-- ENTRIES PROVIDED --
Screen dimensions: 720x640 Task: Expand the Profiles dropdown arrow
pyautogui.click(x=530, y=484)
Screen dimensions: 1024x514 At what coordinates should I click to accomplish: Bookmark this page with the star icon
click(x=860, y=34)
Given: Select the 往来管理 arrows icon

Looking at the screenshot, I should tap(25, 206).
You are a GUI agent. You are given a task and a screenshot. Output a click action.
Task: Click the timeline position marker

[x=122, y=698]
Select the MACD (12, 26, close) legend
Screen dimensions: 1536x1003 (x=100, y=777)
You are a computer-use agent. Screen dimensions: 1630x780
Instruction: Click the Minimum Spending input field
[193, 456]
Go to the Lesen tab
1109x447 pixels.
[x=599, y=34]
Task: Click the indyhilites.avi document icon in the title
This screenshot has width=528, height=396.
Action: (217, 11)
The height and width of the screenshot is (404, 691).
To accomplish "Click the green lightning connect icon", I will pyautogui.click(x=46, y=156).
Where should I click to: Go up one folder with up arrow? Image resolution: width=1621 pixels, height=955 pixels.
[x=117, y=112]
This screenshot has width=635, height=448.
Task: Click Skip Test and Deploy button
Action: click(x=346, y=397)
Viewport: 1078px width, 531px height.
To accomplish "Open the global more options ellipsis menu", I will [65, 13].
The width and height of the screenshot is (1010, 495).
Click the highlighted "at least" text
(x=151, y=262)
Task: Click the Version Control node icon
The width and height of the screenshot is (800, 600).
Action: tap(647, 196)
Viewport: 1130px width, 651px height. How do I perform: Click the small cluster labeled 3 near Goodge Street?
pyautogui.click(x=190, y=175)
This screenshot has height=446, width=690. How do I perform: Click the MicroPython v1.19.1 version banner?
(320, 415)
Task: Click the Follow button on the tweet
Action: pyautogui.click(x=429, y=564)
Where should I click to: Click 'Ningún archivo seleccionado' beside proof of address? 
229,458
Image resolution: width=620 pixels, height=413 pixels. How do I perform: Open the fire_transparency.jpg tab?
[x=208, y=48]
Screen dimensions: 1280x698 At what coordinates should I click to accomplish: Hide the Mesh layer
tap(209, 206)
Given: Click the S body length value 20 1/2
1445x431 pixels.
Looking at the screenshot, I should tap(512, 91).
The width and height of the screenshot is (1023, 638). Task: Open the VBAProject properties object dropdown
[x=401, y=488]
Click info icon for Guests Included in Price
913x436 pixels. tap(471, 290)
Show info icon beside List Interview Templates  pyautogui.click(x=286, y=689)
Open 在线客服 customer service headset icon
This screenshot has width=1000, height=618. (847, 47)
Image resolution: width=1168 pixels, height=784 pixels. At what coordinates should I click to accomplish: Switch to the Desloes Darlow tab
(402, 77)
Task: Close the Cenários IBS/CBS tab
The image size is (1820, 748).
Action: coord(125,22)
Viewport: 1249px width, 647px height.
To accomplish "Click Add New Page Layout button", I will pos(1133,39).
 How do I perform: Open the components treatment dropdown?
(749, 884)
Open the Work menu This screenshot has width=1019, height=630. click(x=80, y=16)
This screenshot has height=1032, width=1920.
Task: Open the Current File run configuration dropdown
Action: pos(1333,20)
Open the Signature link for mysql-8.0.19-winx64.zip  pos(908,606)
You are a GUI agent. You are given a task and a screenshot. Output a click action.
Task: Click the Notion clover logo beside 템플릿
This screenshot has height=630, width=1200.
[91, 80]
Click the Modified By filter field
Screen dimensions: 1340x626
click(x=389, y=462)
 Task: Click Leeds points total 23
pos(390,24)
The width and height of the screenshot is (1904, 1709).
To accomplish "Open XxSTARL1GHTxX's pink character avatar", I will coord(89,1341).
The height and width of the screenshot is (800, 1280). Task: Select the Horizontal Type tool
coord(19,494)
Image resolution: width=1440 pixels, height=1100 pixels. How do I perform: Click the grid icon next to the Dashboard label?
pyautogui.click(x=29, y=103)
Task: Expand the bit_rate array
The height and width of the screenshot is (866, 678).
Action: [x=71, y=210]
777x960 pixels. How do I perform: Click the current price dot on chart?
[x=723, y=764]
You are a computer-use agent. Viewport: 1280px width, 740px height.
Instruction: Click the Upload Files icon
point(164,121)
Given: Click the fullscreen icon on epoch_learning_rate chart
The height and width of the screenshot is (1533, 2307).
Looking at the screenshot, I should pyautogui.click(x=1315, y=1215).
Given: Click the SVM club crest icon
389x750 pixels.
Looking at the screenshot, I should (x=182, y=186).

-- WHAT TO DO --
Copy each line above that contains the word "agent".

-- ANSWER AREA --
You are a GUI agent. You are given a task and a screenshot. Output a click action.
You are a computer-use agent. Screen dimensions: 1630x780
You are a GUI agent. You are given a task and a screenshot. Output a click action.
You are a computer-use agent. Viewport: 1280px width, 740px height.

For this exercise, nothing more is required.